Here is my script using Selenium Webdriver in Python, trying to extract title, date, and link. I am able to extract the title and link. However, I am stuck at extracting the date. Could someone please help me with this. Much appreciated your response.
import selenium.webdriver
import pandas as pd
frame=[]
url = "https://www.oric.gov.au/publications/media-releases"
driver = selenium.webdriver.Chrome("C:/Users/[Computer_Name]/Downloads/chromedriver.exe")
driver.get(url)
all_div = driver.find_elements_by_xpath('//div[contains(@class, "ui-accordion-content")]')
for div in all_div:
all_items = div.find_elements_by_tag_name("a")
for item in all_items:
title = item.get_attribute('textContent')

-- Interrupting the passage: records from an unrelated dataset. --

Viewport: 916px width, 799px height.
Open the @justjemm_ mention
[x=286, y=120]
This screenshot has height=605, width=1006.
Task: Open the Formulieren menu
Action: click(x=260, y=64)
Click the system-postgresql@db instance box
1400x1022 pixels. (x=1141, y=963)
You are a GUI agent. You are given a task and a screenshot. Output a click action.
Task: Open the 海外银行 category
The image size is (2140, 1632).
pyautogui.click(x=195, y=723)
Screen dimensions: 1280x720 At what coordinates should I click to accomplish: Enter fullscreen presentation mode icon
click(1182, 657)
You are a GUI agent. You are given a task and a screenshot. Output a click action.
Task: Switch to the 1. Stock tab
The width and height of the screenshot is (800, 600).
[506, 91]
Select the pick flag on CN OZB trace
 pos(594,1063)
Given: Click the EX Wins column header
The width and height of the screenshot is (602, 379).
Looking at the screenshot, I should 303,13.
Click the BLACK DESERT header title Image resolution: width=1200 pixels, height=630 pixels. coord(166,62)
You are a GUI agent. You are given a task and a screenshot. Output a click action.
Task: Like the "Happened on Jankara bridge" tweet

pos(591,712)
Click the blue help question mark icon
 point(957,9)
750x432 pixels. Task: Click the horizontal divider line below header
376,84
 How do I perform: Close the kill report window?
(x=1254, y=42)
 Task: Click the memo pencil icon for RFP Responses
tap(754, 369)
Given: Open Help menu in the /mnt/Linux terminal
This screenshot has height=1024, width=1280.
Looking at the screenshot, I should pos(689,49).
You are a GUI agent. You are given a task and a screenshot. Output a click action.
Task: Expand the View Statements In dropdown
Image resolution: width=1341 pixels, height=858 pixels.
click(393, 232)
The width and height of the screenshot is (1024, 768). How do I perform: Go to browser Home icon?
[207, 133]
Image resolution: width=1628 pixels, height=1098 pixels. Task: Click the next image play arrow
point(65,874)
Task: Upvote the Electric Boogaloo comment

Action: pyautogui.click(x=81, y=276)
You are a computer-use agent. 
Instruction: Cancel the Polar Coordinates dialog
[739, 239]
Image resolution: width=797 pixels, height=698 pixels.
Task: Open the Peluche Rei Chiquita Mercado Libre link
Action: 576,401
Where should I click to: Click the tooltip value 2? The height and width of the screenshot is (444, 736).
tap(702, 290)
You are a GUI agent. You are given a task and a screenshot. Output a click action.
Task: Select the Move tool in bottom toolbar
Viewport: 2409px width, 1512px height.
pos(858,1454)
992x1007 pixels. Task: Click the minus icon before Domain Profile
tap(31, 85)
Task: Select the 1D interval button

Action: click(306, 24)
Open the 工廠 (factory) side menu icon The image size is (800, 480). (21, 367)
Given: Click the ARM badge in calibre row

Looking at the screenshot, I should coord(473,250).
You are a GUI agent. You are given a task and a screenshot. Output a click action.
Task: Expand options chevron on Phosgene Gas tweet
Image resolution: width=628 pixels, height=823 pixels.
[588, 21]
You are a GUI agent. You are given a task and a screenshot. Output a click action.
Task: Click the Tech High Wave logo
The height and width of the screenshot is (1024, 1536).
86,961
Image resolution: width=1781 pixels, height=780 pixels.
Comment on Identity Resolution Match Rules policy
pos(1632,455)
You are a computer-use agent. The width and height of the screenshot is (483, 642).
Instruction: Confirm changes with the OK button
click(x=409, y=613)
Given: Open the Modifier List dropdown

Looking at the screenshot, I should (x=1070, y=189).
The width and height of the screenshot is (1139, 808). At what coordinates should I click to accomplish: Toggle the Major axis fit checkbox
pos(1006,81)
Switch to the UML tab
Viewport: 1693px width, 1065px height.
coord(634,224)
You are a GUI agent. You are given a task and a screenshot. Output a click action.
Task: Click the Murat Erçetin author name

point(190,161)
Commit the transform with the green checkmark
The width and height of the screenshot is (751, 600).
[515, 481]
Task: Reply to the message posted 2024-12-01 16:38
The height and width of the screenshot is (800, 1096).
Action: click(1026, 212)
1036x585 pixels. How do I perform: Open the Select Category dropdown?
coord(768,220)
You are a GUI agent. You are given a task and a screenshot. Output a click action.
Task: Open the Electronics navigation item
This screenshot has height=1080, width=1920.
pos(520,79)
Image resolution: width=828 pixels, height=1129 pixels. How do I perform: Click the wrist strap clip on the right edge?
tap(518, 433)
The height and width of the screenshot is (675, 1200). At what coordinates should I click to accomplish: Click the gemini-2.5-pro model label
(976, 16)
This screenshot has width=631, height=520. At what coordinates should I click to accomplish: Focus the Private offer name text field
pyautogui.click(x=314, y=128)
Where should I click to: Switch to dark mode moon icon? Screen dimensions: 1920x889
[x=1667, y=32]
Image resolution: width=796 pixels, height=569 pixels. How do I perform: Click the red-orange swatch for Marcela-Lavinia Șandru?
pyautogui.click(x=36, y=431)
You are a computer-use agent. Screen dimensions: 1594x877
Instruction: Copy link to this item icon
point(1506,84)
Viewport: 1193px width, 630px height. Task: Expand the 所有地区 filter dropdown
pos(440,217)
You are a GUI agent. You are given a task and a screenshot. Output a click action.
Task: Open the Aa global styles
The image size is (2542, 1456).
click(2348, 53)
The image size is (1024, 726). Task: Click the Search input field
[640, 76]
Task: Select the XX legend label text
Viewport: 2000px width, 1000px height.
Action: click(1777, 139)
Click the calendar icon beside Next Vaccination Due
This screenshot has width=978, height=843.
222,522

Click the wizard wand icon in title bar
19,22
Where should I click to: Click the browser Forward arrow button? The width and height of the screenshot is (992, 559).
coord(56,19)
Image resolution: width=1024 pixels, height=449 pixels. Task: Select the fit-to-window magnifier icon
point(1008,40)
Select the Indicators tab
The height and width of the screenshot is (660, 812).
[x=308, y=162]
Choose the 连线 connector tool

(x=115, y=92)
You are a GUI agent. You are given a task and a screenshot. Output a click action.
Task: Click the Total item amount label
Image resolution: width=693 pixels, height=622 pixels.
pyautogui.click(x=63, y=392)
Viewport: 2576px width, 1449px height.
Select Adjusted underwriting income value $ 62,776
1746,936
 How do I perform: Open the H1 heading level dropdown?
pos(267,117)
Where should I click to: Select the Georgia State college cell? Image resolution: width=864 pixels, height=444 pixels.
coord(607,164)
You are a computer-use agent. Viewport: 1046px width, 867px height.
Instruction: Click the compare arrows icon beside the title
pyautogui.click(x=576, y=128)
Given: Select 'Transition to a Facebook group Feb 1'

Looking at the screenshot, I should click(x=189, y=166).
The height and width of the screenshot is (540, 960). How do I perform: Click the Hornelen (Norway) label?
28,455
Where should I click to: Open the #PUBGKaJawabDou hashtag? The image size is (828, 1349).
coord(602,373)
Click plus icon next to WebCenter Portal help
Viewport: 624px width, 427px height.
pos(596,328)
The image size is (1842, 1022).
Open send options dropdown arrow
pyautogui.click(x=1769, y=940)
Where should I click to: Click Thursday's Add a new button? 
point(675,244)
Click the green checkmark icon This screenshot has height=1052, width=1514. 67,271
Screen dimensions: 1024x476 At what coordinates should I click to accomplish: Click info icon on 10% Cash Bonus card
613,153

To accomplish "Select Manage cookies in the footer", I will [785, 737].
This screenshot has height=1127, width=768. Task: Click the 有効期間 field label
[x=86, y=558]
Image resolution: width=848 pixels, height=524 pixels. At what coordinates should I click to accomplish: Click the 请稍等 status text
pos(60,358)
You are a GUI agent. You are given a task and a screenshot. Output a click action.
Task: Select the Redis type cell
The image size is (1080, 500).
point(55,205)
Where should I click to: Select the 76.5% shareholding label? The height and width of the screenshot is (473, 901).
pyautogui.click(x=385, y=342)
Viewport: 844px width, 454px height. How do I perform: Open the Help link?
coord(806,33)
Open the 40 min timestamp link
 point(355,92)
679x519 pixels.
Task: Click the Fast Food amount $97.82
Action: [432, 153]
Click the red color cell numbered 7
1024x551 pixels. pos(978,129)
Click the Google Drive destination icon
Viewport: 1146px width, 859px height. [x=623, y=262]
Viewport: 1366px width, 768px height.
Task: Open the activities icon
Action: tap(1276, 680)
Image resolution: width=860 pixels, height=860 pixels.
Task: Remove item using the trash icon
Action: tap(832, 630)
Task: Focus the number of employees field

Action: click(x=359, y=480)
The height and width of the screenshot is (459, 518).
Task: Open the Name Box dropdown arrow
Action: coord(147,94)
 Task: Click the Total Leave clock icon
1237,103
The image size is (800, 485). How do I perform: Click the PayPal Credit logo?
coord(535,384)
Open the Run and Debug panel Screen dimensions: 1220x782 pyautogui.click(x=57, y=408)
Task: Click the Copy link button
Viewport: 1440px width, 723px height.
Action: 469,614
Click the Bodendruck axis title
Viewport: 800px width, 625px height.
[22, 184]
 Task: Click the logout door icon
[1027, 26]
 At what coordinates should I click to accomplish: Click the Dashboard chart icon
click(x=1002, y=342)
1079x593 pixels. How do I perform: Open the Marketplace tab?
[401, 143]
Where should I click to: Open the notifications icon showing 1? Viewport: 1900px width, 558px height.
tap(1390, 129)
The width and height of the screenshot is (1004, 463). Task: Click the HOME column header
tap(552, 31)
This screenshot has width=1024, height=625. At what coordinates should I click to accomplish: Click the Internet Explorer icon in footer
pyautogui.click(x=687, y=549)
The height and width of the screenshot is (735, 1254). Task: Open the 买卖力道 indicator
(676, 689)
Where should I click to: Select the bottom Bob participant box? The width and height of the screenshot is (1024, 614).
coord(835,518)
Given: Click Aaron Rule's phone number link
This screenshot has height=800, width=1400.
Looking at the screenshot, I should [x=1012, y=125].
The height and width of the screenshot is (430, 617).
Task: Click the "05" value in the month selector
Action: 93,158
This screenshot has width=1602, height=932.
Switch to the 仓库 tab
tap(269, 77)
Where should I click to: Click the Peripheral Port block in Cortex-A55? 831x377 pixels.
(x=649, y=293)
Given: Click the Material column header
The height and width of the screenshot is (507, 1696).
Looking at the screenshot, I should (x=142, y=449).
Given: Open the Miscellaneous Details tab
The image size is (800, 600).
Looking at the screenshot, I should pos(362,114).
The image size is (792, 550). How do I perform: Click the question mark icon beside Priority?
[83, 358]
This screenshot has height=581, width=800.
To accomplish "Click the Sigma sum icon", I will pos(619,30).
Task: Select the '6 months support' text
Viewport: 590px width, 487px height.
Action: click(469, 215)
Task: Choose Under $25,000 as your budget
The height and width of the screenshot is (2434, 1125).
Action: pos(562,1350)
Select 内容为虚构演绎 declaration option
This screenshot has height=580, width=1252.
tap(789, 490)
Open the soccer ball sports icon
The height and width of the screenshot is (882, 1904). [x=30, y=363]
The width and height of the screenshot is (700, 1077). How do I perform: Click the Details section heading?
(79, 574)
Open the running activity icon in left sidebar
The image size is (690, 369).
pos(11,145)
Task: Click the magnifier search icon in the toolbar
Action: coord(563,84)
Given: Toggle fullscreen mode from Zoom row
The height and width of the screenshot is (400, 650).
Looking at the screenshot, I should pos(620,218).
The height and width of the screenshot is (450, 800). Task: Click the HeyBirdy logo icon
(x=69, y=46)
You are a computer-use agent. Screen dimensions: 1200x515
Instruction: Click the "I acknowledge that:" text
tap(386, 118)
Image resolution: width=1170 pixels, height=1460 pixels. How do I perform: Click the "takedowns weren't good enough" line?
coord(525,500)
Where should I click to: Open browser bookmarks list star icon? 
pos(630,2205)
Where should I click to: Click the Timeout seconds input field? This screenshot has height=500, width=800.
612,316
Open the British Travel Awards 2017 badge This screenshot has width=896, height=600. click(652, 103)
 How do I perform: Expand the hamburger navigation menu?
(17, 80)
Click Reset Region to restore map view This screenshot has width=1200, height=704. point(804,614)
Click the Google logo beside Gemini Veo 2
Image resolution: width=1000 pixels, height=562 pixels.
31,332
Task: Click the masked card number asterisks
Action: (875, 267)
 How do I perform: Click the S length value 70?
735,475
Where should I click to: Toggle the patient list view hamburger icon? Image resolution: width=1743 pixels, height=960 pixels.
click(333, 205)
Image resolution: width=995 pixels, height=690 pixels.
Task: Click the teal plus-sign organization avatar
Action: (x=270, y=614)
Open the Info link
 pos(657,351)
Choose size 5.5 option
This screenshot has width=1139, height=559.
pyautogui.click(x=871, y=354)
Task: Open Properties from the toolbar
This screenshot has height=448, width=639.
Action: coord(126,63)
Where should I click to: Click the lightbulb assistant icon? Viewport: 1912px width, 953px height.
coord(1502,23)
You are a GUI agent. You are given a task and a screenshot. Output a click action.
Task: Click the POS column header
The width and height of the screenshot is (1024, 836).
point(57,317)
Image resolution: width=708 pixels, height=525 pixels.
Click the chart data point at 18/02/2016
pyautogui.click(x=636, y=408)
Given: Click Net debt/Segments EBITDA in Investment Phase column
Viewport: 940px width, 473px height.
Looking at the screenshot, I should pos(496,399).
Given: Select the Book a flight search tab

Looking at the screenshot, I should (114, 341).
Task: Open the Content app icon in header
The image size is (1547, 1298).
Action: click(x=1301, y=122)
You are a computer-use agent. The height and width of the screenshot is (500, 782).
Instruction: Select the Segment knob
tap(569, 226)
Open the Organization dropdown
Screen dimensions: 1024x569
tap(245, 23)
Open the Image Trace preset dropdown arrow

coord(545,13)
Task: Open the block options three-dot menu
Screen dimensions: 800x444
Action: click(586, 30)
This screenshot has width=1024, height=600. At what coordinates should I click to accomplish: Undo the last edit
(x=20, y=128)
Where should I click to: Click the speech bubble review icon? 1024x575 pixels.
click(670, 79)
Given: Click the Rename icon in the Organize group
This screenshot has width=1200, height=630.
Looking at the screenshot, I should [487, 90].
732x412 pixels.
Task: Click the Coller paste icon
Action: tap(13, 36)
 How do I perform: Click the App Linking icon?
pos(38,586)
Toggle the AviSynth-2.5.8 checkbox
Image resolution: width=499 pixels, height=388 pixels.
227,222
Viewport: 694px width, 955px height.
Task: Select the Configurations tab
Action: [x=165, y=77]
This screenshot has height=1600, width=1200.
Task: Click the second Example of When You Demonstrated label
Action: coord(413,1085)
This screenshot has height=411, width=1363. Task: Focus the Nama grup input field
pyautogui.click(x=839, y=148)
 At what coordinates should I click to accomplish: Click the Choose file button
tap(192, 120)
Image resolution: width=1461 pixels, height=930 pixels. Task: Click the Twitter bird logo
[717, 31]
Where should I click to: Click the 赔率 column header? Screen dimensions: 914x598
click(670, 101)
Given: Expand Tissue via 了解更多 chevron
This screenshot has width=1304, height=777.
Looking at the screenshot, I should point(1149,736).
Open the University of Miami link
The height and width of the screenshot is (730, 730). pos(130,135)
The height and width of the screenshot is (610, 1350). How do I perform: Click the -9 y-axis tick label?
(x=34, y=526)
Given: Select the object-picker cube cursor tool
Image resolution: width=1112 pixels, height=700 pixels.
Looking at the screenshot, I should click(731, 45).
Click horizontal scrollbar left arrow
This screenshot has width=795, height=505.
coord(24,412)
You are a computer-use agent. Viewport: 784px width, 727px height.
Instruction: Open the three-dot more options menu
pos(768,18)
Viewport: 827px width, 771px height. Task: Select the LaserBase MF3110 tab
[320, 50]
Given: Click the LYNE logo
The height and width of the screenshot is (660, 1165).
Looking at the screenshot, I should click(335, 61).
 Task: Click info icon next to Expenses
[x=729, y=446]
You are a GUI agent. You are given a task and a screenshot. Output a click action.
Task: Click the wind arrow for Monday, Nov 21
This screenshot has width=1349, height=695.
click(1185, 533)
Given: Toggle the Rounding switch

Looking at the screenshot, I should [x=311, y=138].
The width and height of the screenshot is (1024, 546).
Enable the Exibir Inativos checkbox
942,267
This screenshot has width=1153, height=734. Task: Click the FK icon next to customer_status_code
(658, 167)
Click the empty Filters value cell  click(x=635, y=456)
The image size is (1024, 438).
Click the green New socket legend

link = item.get_attribute('href')
date =
frame.append({
'title': title,
'date': date,
'link': link,
})
dfs = pd.DataFrame(frame)
dfs.to_csv('myscraper.csv',index=False,encoding='utf-8-sig')
Here is the html I am interested in:
<div id="ui-accordion-1-panel-0" ...>
<div class="views-field views-field-title">
<span class="field-content">
<a href="/publications/media-release/ngadju-corporation-emerges-special-administration-stronger">
Ngadju corporation emerges from special administration stronger
</a>
</span>
</div>
<div class="views-field views-field-field-document-media-release-no">
<div class="field-content"><span class="date-display-single" property="dc:date" datatype="xsd:dateTime" content="2020-07-31T00:00:00+10:00">
31 July 2020
</span> (MR2021-06)</div>
</div>
</div>
...
Upvotes: 0
Views: 843
Reputation:
Ok just search for the <span
> with the property dc:date
, save it in a WebElement dateElement and take its text dateElement.text
. That's your date as string.
Upvotes: 1
Reputation:
I'd get all rows first.
from pprint import pprint
import selenium.webdriver
frame = []
url = "https://www.oric.gov.au/publications/media-releases"
driver = selenium.webdriver.Chrome()
driver.get(url)
divs = driver.find_elements_by_css_selector('div.ui-accordion-content')
for div in divs:
rows = div.find_elements_by_css_selector('div.views-row')
for row in rows:
item = row.find_element_by_tag_name('a')
title = item.get_attribute('textContent')
link = item.get_attribute('href')
date = row.find_element_by_css_selector(
'span.date-display-single').get_attribute('textContent')
frame.append({
'title': title,
'date': date,
'link': link,
})
driver.quit()
pprint(frame)
print(len(frame))
Upvotes: 1